After some code changes (see eedcc4d), this is the GC output for your code, with the original 4 loop cycles set.

➤ GODEBUG=gctrace=1 ./debug
gc 1 @0.001s 2%: 0.019+0.24+0.007 ms clock, 0.15+0.15/0.16/0.036+0.060 ms cpu, 25->25->25 MB, 25 MB goal, 0 MB stacks, 0 MB globals, 8 P
gc 2 @0.128s 0%: 0.029+0.10+0.003 ms clock, 0.23+0.059/0.075/0+0.029 ms cpu, 49->50->50 MB, 50 MB goal, 0 MB stacks, 0 MB globals, 8 P
gc 3 @1.249s 0%: 0.017+0.35+0.006 ms clock, 0.14+0.032/0.13/0+0.053 ms cpu, 97->97->65 MB, 100 MB goal, 0 MB stacks, 0 MB globals, 8 P
gc 4 @1.673s 0%: 0.020+0.41+0.006 ms clock, 0.16+0.031/0.16/0+0.053 ms cpu, 127->127->65 MB, 130 MB goal, 0 MB stacks, 0 MB globals, 8 P
gc 5 @3.170s 0%: 0.020+0.32+0.006 ms clock, 0.16+0.032/0.089/0+0.054 ms cpu, 127->130->34 MB, 130 MB goal, 0 MB stacks, 0 MB globals, 8 P
gc 6 @3.172s 0%: 0.010+0.35+0.007 ms clock, 0.083+0.023/0.10/0+0.057 ms cpu, 65->65->65 MB, 68 MB goal, 0 MB stacks, 0 MB globals, 8 P
gc 7 @4.460s 0%: 0.015+0.34+0.006 ms clock, 0.12+0.050/0.11/0+0.055 ms cpu, 126->126->65 MB, 130 MB goal, 0 MB stacks, 0 MB globals, 8 P
gc 8 @4.880s 0%: 0.018+0.24+0.008 ms clock, 0.14+0.041/0.055/0.10+0.070 ms cpu, 127->127->65 MB, 130 MB goal, 0 MB stacks, 0 MB globals, 8 P
gc 9 @6.191s 0%: 0.015+0.33+0.004 ms clock, 0.12+0.035/0.11/0+0.033 ms cpu, 127->130->62 MB, 130 MB goal, 0 MB stacks, 0 MB globals, 8 P
gc 10 @7.493s 0%: 0.023+0.35+0.006 ms clock, 0.19+0.032/0.12/0+0.050 ms cpu, 122->122->65 MB, 125 MB goal, 0 MB stacks, 0 MB globals, 8 P
gc 11 @7.932s 0%: 0.021+0.16+0.006 ms clock, 0.16+0.034/0.13/0+0.051 ms cpu, 126->126->65 MB, 130 MB goal, 0 MB stacks, 0 MB globals, 8 P
gc 12 @9.380s 0%: 0.016+0.29+0.004 ms clock, 0.13+0.033/0.10/0+0.035 ms cpu, 126->129->57 MB, 130 MB goal, 0 MB stacks, 0 MB globals, 8 P
gc 13 @10.693s 0%: 0.020+0.29+0.006 ms clock, 0.16+0.037/0.16/0+0.055 ms cpu, 111->111->65 MB, 114 MB goal, 0 MB stacks, 0 MB globals, 8 P
gc 14 @11.155s 0%: 0.023+0.25+0.007 ms clock, 0.19+0.041/0.16/0+0.056 ms cpu, 126->126->65 MB, 130 MB goal, 0 MB stacks, 0 MB globals, 8 P

This shows a ~70% memory use reduction, and to me indicates no memory leaks across runs. If you think this is reasonable, I'll close this issue and make a new release. Otherwise let me know where you think further issues are.

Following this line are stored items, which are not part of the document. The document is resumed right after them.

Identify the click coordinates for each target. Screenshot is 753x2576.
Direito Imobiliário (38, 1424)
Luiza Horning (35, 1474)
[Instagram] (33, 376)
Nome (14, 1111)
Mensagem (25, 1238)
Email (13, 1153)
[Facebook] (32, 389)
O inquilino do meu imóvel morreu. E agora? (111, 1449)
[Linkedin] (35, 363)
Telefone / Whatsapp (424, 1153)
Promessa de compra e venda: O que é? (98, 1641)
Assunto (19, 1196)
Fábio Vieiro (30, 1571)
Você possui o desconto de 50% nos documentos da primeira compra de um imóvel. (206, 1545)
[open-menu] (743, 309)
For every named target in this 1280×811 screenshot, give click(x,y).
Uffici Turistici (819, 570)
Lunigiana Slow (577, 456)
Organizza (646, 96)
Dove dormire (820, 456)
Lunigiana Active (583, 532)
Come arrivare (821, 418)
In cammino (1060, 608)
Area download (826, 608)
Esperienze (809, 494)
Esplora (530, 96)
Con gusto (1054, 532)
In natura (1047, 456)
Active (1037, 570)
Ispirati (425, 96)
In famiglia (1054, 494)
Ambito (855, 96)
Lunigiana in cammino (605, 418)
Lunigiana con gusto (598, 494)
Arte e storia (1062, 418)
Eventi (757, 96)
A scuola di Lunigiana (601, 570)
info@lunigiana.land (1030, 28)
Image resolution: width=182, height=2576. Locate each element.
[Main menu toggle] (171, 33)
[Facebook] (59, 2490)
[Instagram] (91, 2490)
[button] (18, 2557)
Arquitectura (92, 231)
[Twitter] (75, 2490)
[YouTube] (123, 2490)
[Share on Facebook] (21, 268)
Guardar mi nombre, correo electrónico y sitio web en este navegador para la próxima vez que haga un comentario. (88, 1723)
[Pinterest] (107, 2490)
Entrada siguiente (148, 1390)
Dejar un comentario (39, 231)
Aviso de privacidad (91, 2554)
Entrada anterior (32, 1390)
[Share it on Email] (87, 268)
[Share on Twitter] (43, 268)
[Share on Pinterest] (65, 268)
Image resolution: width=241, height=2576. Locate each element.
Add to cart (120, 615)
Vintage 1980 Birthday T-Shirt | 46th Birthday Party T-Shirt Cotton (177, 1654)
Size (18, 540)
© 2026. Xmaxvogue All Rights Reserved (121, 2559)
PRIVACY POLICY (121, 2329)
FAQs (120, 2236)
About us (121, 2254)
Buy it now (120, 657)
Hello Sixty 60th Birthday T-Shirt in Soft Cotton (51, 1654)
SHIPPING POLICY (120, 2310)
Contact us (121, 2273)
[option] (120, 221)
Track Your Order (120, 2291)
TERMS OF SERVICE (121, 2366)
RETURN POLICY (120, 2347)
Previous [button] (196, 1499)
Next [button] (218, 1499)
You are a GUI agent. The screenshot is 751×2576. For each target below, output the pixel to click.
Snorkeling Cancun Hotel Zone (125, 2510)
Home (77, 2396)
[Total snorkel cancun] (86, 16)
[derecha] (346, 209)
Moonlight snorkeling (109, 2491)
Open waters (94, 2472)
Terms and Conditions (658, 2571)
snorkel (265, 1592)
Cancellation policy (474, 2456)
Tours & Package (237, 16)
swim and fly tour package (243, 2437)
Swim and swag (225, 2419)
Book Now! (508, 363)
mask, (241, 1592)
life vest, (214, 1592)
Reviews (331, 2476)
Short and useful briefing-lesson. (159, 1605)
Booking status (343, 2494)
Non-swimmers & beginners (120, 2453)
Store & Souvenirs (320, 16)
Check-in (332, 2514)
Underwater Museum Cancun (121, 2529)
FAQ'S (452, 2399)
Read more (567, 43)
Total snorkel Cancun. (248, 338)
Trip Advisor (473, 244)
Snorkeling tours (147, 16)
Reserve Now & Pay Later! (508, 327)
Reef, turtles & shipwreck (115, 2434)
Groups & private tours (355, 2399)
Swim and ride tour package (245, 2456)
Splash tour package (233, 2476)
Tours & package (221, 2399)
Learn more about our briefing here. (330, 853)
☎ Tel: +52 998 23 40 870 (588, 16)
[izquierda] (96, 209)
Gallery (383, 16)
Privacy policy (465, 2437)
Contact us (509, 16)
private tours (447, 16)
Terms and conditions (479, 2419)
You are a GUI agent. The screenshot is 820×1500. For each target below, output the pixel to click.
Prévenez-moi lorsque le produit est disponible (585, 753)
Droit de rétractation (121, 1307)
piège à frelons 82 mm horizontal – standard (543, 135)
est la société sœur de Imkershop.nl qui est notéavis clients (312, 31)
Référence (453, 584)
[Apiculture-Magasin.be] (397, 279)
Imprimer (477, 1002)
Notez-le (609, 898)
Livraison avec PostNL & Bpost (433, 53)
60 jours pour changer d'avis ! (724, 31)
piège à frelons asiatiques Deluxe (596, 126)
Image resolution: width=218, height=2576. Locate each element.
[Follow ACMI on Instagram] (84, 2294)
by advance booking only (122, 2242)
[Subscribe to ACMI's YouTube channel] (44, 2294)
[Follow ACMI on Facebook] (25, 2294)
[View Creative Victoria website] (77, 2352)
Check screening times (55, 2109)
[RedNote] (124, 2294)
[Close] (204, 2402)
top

tfuxu commented 10 months ago

Yep, it looks reasonable to me. Thanks for fixing this! I'll be testing those changes with goroutines and some multi-threaded code in my python bindings, so if I find some more issues, I'll let you know later.

makew0rld commented 10 months ago

The latest release, v2.4.0, incorporates this change.